[Pixel coordinate grounding data]

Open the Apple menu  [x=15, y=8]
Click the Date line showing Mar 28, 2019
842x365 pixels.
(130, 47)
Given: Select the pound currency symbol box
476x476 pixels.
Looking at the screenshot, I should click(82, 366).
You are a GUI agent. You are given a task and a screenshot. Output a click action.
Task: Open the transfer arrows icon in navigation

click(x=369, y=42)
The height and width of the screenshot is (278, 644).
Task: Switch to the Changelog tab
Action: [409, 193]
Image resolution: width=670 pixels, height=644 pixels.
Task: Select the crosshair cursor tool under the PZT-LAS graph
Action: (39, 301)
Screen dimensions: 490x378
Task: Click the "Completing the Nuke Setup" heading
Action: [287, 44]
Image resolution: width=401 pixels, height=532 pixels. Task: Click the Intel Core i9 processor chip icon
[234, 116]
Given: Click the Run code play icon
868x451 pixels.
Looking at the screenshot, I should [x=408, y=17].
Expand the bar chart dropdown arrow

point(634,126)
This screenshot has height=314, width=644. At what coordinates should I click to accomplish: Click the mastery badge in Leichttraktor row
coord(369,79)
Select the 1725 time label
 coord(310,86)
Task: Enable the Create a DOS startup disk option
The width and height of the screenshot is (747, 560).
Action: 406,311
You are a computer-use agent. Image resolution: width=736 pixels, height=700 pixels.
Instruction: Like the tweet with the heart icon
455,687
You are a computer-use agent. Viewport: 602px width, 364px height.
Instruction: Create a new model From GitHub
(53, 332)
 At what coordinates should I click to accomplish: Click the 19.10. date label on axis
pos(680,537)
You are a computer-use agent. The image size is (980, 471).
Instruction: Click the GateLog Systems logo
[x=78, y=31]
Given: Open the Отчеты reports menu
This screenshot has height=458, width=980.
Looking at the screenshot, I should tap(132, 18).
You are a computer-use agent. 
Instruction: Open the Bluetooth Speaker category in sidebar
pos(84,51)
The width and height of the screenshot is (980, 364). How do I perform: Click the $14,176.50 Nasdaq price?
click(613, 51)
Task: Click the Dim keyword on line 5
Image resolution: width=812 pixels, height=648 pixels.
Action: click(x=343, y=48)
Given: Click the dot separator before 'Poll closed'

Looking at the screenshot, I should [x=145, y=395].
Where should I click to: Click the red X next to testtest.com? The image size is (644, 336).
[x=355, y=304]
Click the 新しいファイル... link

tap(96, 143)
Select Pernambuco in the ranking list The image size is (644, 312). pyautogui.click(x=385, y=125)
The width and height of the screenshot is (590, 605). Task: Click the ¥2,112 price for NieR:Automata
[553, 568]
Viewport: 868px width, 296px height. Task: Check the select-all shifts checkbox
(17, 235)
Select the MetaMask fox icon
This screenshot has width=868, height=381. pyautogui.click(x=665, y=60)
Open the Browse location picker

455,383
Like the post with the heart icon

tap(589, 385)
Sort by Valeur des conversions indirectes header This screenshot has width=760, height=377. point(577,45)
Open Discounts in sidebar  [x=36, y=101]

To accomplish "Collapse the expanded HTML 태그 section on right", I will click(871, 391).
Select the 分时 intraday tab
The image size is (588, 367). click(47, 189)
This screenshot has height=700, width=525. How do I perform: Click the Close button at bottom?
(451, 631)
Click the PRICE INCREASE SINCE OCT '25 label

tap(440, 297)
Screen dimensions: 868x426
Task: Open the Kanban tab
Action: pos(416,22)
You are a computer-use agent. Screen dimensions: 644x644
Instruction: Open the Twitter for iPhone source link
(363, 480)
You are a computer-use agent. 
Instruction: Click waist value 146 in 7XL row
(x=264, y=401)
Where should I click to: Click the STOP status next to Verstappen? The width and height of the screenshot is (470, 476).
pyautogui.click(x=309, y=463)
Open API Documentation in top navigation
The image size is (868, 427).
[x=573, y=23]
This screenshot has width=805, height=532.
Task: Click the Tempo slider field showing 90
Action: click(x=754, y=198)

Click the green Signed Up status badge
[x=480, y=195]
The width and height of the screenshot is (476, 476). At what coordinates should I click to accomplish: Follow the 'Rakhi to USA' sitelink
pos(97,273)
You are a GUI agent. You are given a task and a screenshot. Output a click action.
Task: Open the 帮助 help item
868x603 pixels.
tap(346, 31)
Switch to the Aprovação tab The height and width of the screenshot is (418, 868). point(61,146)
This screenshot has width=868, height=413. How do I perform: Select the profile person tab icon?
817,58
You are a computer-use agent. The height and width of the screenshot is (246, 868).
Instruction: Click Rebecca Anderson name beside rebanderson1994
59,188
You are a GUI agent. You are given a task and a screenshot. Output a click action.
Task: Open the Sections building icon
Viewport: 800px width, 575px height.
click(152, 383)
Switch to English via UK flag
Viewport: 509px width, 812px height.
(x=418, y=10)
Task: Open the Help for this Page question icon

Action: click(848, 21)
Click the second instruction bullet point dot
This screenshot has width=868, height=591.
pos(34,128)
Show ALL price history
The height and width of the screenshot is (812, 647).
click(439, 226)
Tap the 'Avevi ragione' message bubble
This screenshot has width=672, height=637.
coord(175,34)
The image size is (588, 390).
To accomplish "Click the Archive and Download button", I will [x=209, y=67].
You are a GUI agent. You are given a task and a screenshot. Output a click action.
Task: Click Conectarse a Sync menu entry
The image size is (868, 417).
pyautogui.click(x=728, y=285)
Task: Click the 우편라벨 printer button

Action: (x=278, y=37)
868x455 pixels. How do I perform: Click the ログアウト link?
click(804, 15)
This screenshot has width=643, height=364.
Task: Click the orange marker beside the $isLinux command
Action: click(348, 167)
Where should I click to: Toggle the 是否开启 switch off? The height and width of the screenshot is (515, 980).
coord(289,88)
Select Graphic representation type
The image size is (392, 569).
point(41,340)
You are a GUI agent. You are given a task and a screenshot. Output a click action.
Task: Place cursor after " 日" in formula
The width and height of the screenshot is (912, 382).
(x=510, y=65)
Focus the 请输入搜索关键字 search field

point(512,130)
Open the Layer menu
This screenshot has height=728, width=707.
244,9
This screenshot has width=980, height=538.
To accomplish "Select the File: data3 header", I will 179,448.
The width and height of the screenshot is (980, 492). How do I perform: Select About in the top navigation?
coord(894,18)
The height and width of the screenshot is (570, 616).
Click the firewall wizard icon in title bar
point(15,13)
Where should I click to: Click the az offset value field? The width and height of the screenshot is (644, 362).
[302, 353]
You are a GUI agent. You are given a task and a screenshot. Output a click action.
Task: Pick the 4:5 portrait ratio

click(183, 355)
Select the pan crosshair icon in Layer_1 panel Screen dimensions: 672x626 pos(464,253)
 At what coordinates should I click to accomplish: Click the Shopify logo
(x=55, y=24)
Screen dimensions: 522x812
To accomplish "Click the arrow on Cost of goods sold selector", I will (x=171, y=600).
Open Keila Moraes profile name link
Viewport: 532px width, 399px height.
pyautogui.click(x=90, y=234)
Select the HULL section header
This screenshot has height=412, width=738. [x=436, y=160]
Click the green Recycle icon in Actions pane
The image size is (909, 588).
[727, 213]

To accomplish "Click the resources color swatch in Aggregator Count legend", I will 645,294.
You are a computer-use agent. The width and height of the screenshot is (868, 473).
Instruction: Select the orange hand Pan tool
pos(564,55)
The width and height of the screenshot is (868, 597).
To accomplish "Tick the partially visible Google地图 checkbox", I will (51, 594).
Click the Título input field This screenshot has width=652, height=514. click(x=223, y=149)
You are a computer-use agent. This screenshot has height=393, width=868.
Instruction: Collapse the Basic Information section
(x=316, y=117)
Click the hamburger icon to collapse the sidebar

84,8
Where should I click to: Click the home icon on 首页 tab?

◆ **Task objective**: All of the records shown above should be reproduced exactly.

◆ **Solved problem**:
Open the Apple menu  [x=15, y=8]
Click the Date line showing Mar 28, 2019
842x365 pixels.
(130, 47)
Given: Select the pound currency symbol box
476x476 pixels.
Looking at the screenshot, I should click(82, 366).
You are a GUI agent. You are given a task and a screenshot. Output a click action.
Task: Open the transfer arrows icon in navigation

click(x=369, y=42)
The height and width of the screenshot is (278, 644).
Task: Switch to the Changelog tab
Action: [409, 193]
Image resolution: width=670 pixels, height=644 pixels.
Task: Select the crosshair cursor tool under the PZT-LAS graph
Action: (39, 301)
Screen dimensions: 490x378
Task: Click the "Completing the Nuke Setup" heading
Action: [287, 44]
Image resolution: width=401 pixels, height=532 pixels. Task: Click the Intel Core i9 processor chip icon
[234, 116]
Given: Click the Run code play icon
868x451 pixels.
Looking at the screenshot, I should [x=408, y=17].
Expand the bar chart dropdown arrow

point(634,126)
This screenshot has height=314, width=644. At what coordinates should I click to accomplish: Click the mastery badge in Leichttraktor row
coord(369,79)
Select the 1725 time label
 coord(310,86)
Task: Enable the Create a DOS startup disk option
The width and height of the screenshot is (747, 560).
Action: 406,311
You are a computer-use agent. Image resolution: width=736 pixels, height=700 pixels.
Instruction: Like the tweet with the heart icon
455,687
You are a computer-use agent. Viewport: 602px width, 364px height.
Instruction: Create a new model From GitHub
(53, 332)
 At what coordinates should I click to accomplish: Click the 19.10. date label on axis
pos(680,537)
You are a computer-use agent. The image size is (980, 471).
Instruction: Click the GateLog Systems logo
[x=78, y=31]
Given: Open the Отчеты reports menu
This screenshot has height=458, width=980.
Looking at the screenshot, I should tap(132, 18).
You are a computer-use agent. 
Instruction: Open the Bluetooth Speaker category in sidebar
pos(84,51)
The width and height of the screenshot is (980, 364). How do I perform: Click the $14,176.50 Nasdaq price?
click(613, 51)
Task: Click the Dim keyword on line 5
Image resolution: width=812 pixels, height=648 pixels.
Action: click(x=343, y=48)
Given: Click the dot separator before 'Poll closed'

Looking at the screenshot, I should [x=145, y=395].
Where should I click to: Click the red X next to testtest.com? The image size is (644, 336).
[x=355, y=304]
Click the 新しいファイル... link

tap(96, 143)
Select Pernambuco in the ranking list The image size is (644, 312). pyautogui.click(x=385, y=125)
The width and height of the screenshot is (590, 605). Task: Click the ¥2,112 price for NieR:Automata
[553, 568]
Viewport: 868px width, 296px height. Task: Check the select-all shifts checkbox
(17, 235)
Select the MetaMask fox icon
This screenshot has width=868, height=381. pyautogui.click(x=665, y=60)
Open the Browse location picker

455,383
Like the post with the heart icon

tap(589, 385)
Sort by Valeur des conversions indirectes header This screenshot has width=760, height=377. point(577,45)
Open Discounts in sidebar  [x=36, y=101]

To accomplish "Collapse the expanded HTML 태그 section on right", I will click(871, 391).
Select the 分时 intraday tab
The image size is (588, 367). click(47, 189)
This screenshot has height=700, width=525. How do I perform: Click the Close button at bottom?
(451, 631)
Click the PRICE INCREASE SINCE OCT '25 label

tap(440, 297)
Screen dimensions: 868x426
Task: Open the Kanban tab
Action: pos(416,22)
You are a computer-use agent. Screen dimensions: 644x644
Instruction: Open the Twitter for iPhone source link
(363, 480)
You are a computer-use agent. 
Instruction: Click waist value 146 in 7XL row
(x=264, y=401)
Where should I click to: Click the STOP status next to Verstappen? The width and height of the screenshot is (470, 476).
pyautogui.click(x=309, y=463)
Open API Documentation in top navigation
The image size is (868, 427).
[x=573, y=23]
This screenshot has width=805, height=532.
Task: Click the Tempo slider field showing 90
Action: click(x=754, y=198)

Click the green Signed Up status badge
[x=480, y=195]
The width and height of the screenshot is (476, 476). At what coordinates should I click to accomplish: Follow the 'Rakhi to USA' sitelink
pos(97,273)
You are a GUI agent. You are given a task and a screenshot. Output a click action.
Task: Open the 帮助 help item
868x603 pixels.
tap(346, 31)
Switch to the Aprovação tab The height and width of the screenshot is (418, 868). point(61,146)
This screenshot has width=868, height=413. How do I perform: Select the profile person tab icon?
817,58
You are a computer-use agent. The height and width of the screenshot is (246, 868).
Instruction: Click Rebecca Anderson name beside rebanderson1994
59,188
You are a GUI agent. You are given a task and a screenshot. Output a click action.
Task: Open the Sections building icon
Viewport: 800px width, 575px height.
click(152, 383)
Switch to English via UK flag
Viewport: 509px width, 812px height.
(x=418, y=10)
Task: Open the Help for this Page question icon

Action: click(848, 21)
Click the second instruction bullet point dot
This screenshot has width=868, height=591.
pos(34,128)
Show ALL price history
The height and width of the screenshot is (812, 647).
click(439, 226)
Tap the 'Avevi ragione' message bubble
This screenshot has width=672, height=637.
coord(175,34)
The image size is (588, 390).
To accomplish "Click the Archive and Download button", I will [x=209, y=67].
You are a GUI agent. You are given a task and a screenshot. Output a click action.
Task: Click Conectarse a Sync menu entry
The image size is (868, 417).
pyautogui.click(x=728, y=285)
Task: Click the 우편라벨 printer button

Action: (x=278, y=37)
868x455 pixels. How do I perform: Click the ログアウト link?
click(804, 15)
This screenshot has width=643, height=364.
Task: Click the orange marker beside the $isLinux command
Action: click(348, 167)
Where should I click to: Toggle the 是否开启 switch off? The height and width of the screenshot is (515, 980).
coord(289,88)
Select Graphic representation type
The image size is (392, 569).
point(41,340)
You are a GUI agent. You are given a task and a screenshot. Output a click action.
Task: Place cursor after " 日" in formula
The width and height of the screenshot is (912, 382).
(x=510, y=65)
Focus the 请输入搜索关键字 search field

point(512,130)
Open the Layer menu
This screenshot has height=728, width=707.
244,9
This screenshot has width=980, height=538.
To accomplish "Select the File: data3 header", I will 179,448.
The width and height of the screenshot is (980, 492). How do I perform: Select About in the top navigation?
coord(894,18)
The height and width of the screenshot is (570, 616).
Click the firewall wizard icon in title bar
point(15,13)
Where should I click to: Click the az offset value field? The width and height of the screenshot is (644, 362).
[302, 353]
You are a GUI agent. You are given a task and a screenshot. Output a click action.
Task: Pick the 4:5 portrait ratio

click(183, 355)
Select the pan crosshair icon in Layer_1 panel Screen dimensions: 672x626 pos(464,253)
 At what coordinates should I click to accomplish: Click the Shopify logo
(x=55, y=24)
Screen dimensions: 522x812
To accomplish "Click the arrow on Cost of goods sold selector", I will (x=171, y=600).
Open Keila Moraes profile name link
Viewport: 532px width, 399px height.
pyautogui.click(x=90, y=234)
Select the HULL section header
This screenshot has height=412, width=738. [x=436, y=160]
Click the green Recycle icon in Actions pane
The image size is (909, 588).
[727, 213]

To accomplish "Click the resources color swatch in Aggregator Count legend", I will 645,294.
You are a computer-use agent. The width and height of the screenshot is (868, 473).
Instruction: Select the orange hand Pan tool
pos(564,55)
The width and height of the screenshot is (868, 597).
To accomplish "Tick the partially visible Google地图 checkbox", I will (51, 594).
Click the Título input field This screenshot has width=652, height=514. click(x=223, y=149)
You are a computer-use agent. This screenshot has height=393, width=868.
Instruction: Collapse the Basic Information section
(x=316, y=117)
Click the hamburger icon to collapse the sidebar

84,8
Where should I click to: Click the home icon on 首页 tab?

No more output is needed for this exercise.